__Work to be completed__.
Print the lines below word for word, beginning with the first and ending with the line that holds "rustic bathroom (68, 1715)", and skip every picture.

__Given entries__.
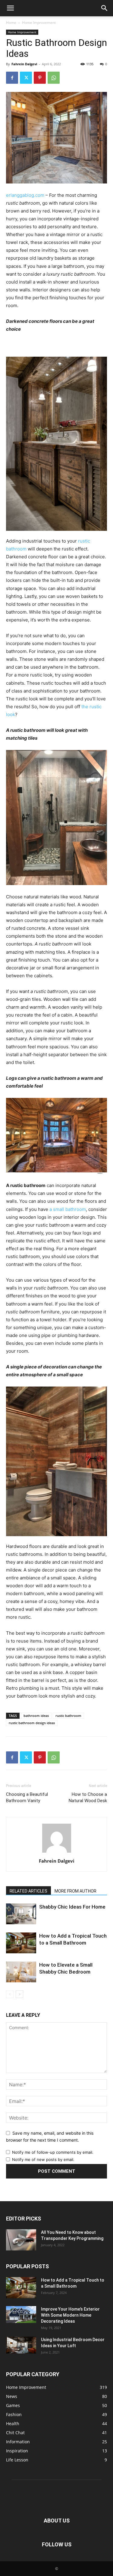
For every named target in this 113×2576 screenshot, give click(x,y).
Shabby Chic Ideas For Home (72, 1907)
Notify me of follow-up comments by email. (52, 2152)
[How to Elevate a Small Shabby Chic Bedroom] (21, 1971)
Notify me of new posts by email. (43, 2159)
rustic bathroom (68, 1715)
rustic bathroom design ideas (32, 1723)
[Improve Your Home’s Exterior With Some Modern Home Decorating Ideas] (21, 2314)
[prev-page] (10, 1994)
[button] (10, 8)
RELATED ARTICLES (28, 1891)
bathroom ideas (36, 1715)
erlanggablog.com (25, 195)
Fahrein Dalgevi (24, 64)
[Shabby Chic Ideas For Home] (21, 1913)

__Answer for the task__.
For every named target in this 113×2576 screenshot, give click(x,y).
Shabby Chic Ideas For Home (72, 1907)
Notify me of follow-up comments by email. (52, 2152)
[How to Elevate a Small Shabby Chic Bedroom] (21, 1971)
Notify me of new posts by email. (43, 2159)
rustic bathroom (68, 1715)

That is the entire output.